◆ STATED TASK:
Write out everything from the line containing "Given: Toggle light/dark" down to the end of the data as a numbered list, skipping blank lines.

◆ INPUT RECORDS:

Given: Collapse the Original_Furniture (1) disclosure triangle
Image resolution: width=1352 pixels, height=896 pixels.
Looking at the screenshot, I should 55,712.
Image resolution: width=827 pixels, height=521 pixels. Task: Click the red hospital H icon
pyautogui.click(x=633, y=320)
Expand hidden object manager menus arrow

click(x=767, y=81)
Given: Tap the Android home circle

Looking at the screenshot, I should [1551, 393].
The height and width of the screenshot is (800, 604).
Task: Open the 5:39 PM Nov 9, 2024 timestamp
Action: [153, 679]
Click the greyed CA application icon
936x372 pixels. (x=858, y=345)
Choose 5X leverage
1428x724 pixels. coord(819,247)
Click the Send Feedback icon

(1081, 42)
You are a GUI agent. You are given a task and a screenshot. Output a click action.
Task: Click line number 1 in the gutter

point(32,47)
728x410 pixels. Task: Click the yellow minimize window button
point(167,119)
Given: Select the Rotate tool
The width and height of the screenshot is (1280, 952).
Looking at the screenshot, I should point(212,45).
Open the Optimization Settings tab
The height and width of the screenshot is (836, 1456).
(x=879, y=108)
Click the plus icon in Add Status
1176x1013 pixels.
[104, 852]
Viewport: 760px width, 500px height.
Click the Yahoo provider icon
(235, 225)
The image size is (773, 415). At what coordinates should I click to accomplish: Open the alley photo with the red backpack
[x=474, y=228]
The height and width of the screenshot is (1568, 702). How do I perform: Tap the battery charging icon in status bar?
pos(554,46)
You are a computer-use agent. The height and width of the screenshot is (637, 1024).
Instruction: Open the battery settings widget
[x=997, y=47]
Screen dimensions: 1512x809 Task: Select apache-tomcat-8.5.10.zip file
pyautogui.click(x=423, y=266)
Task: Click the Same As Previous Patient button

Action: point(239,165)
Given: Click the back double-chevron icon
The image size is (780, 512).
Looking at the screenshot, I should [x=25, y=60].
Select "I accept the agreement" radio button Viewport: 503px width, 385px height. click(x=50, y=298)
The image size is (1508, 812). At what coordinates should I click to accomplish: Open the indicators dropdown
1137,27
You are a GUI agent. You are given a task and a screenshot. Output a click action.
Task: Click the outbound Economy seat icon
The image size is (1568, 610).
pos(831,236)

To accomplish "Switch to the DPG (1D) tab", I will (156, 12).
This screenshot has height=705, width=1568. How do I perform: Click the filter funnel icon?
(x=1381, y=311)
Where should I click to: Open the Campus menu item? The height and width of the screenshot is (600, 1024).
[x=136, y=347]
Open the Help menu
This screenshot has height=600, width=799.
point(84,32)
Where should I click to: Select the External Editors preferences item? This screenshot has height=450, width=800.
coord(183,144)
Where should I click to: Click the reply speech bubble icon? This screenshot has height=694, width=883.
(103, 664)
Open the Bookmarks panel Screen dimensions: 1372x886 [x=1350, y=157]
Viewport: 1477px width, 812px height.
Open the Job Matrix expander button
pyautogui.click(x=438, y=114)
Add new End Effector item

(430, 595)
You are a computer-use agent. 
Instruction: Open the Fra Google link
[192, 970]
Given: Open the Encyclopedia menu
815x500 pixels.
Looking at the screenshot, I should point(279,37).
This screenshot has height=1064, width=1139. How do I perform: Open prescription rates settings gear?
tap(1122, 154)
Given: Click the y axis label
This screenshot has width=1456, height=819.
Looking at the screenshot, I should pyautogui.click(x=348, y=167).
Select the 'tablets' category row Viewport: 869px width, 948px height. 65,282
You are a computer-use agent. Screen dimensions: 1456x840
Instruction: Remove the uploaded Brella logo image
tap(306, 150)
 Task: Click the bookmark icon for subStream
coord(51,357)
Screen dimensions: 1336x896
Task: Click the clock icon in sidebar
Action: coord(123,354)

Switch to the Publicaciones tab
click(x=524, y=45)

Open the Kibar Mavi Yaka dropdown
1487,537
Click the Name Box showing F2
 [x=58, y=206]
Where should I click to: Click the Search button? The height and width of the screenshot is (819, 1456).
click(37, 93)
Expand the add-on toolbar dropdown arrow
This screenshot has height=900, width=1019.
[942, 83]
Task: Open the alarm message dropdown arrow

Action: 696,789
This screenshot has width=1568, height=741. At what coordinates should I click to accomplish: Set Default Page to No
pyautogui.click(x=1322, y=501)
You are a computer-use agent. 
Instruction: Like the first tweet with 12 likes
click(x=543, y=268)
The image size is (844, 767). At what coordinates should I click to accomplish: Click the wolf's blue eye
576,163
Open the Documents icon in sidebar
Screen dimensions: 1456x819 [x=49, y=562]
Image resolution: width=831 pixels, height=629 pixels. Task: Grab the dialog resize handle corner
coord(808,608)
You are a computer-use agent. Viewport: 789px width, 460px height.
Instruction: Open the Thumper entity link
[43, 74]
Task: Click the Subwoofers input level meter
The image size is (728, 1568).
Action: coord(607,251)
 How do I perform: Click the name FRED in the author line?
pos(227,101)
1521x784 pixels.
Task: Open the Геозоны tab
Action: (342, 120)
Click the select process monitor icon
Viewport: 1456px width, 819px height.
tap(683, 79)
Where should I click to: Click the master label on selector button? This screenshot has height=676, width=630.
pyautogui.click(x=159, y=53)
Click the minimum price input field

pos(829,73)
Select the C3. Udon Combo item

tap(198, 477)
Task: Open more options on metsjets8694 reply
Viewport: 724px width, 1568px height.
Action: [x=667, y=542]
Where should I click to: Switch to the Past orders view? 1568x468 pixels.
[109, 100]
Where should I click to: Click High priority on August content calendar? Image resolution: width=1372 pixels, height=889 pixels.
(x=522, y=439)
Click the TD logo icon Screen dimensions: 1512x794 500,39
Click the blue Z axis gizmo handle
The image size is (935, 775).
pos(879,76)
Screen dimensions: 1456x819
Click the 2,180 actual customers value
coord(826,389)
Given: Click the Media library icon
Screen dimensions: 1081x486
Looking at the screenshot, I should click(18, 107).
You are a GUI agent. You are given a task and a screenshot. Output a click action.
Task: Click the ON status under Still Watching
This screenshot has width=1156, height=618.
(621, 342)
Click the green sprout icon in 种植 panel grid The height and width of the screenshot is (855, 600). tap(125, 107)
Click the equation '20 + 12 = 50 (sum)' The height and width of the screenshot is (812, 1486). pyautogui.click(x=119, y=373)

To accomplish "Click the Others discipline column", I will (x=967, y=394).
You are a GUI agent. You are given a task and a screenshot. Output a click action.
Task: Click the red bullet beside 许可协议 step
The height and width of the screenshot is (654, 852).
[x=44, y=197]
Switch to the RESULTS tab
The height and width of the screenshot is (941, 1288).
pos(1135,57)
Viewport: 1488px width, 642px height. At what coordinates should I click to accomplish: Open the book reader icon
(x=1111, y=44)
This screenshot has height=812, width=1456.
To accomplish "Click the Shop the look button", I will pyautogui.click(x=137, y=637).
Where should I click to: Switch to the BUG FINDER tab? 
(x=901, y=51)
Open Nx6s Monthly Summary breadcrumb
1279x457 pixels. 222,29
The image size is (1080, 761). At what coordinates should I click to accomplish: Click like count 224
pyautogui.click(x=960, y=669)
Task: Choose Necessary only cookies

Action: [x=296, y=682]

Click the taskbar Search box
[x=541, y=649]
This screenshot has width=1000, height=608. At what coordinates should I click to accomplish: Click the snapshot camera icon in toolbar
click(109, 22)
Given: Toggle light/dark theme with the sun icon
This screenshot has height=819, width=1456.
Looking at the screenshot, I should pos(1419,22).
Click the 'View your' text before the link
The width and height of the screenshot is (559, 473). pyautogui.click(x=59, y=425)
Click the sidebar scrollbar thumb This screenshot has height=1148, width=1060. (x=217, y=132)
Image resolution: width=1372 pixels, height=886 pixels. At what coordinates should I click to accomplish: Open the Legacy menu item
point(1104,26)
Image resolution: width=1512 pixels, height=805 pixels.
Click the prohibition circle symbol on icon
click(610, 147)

◆ IN RESPONSE:
1. Given: Toggle light/dark theme with the sun icon
2. This screenshot has height=819, width=1456.
3. Looking at the screenshot, I should pos(1419,22).
4. Click the 'View your' text before the link
5. The width and height of the screenshot is (559, 473). pyautogui.click(x=59, y=425)
6. Click the sidebar scrollbar thumb This screenshot has height=1148, width=1060. (x=217, y=132)
7. Image resolution: width=1372 pixels, height=886 pixels. At what coordinates should I click to accomplish: Open the Legacy menu item
8. point(1104,26)
9. Image resolution: width=1512 pixels, height=805 pixels.
10. Click the prohibition circle symbol on icon
11. click(610, 147)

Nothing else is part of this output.